BMI ‘misleading’ in detecting metabolic fatty liver disease

3 minute read


GPs should be alert to non-alcoholic steatohepatitis in lean patients.


Don’t discount the possibility of fatty liver disease in lean patients, experts say.

An international study of more than 1300 people with biopsy-proven fatty liver disease showed almost one in seven was lean, defined as having a BMI under 25 kg/m2.

These were all cases of non-alcoholic steatohepatitis or non-alcoholic fatty liver disease (NAFLD), which is now known as metabolic dysfunction associated fatty liver disease (MAFLD).

The research also revealed lean patients had similar progression and survival outcomes to those who were overweight or obese, with the authors calling for the use of BMI to be reconsidered.

Participants in the study included Caucasian people from Italy, Spain and Australia. Almost 15% of the total cohort was lean, with the majority living in Italy. However, comparing the different study sites, Australia was second to Italy in its proportion of lean patients (13.5% of Australian patients were lean, compared to 1.6% at the UK site).

Initially, lean patients had milder liver damage compared with those who were overweight or obese. As expected, MAFLD was more common in non-lean than lean patients (71% vs 54%), as was advanced fibrosis (25% vs 10%) and diabetes (31% vs 9%).

However, there was no significant difference in the prevalence of the gene variant that is strongly associated with an increased risk of chronic liver disease.

“These patients represent one end of a wide spectrum of phenotypic expression of MAFLD where the disease manifests at lower overall BMI thresholds,” the authors wrote in Gut.

After an average follow-up of eight years, the proportion of lean vs non-lean patients who had reported liver-related events was not significantly different (almost 5% vs 8%).

Nor was survival between the two groups, despite most lean patients (77.5%) remaining lean.   

“Caucasian lean subjects with non-alcoholic fatty liver disease may progress to advanced liver disease, develop metabolic comorbidities and experience cardiovascular disease as well as liver-related mortality, independent of longitudinal progression to obesity.”  

Lean patients with the disease tended to be male (75% compared to 63% non-lean).

They were also younger at diagnosis (45 vs 49 years) – and this was an important confounding factor, they said.

“[This can lead] to an underestimation of the risk of progression as older age is a main predictor of morbidity and mortality,” they wrote.

“These observations, supported by the results of a recent and comprehensive meta-analysis, suggest that a BMI-driven approach to detecting patients with MAFLD can be misleading and should be reconsidered as metabolic derangements can arise independent of obesity and in the absence of intervention patients’ liver-related prognosis ultimately depends on the degree of liver damage.”
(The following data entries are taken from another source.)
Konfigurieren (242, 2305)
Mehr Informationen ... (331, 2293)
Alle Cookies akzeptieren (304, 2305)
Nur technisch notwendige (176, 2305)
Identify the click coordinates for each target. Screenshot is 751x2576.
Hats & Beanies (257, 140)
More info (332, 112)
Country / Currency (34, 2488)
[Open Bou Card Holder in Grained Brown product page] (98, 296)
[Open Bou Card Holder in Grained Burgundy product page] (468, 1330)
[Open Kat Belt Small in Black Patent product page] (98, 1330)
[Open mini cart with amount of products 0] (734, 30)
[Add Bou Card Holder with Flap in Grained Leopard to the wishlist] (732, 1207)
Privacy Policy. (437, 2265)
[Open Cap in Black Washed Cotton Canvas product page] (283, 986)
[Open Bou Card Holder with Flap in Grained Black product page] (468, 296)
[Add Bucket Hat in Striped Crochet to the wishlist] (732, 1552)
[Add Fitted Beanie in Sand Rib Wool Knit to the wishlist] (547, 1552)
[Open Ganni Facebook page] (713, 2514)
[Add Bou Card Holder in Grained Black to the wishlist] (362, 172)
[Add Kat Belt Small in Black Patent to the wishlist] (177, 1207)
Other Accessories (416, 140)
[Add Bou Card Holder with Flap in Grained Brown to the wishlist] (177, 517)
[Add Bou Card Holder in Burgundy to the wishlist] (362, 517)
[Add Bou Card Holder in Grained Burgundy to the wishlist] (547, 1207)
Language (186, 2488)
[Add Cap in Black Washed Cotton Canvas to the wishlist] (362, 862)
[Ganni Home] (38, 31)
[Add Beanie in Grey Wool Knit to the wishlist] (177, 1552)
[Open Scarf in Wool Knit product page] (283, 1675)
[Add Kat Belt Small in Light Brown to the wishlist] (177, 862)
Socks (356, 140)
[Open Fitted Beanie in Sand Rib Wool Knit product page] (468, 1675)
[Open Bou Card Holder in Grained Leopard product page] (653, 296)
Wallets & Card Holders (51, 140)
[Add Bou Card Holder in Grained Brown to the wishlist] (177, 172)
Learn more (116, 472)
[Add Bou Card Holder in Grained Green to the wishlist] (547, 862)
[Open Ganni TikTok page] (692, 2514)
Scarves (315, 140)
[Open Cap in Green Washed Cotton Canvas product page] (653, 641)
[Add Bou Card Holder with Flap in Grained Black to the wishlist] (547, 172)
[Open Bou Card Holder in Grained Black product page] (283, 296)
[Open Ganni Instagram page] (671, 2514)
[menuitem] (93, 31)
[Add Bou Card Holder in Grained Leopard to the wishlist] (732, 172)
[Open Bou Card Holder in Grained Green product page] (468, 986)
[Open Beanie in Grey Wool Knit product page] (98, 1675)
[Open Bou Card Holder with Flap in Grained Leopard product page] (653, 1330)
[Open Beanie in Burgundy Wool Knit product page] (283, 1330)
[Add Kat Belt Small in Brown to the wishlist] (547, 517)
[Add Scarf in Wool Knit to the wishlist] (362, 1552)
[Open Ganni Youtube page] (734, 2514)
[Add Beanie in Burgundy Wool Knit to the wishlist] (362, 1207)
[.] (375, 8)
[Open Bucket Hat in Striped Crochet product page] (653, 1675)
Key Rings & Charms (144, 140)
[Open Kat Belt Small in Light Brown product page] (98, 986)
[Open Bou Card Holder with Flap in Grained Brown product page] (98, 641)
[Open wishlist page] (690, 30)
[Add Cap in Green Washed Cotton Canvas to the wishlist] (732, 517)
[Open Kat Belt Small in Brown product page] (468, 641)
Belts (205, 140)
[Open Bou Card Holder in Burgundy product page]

Author Professor Jacob George told TMR he hoped the research would have an impact on clinical practice.

“GPs will see and need to be alert to lean fatty liver diseases, i.e., in any lean patient that has liver fat on ultrasound,” said Professor George, who is head of the department of gastroenterology and hepatology at Westmead Hospital in NSW.

The discovery that the disease could progress regardless of BMI was significant considering the number of people impacted globally, he said.  

“This is the first study to suggest that fatty liver in lean people may have additional and unique disease drivers … so treatment should be geared towards their phenotype, for example lean versus diabetic versus non-lean. In lean, for example, exercise would be practical and important; in patients with obesity more emphasis on weight loss and some exercise; and in diabetics, improved diabetes control.”

Evidence of fatty liver and features that suggest significant fibrosis should trigger specialist referral, he said.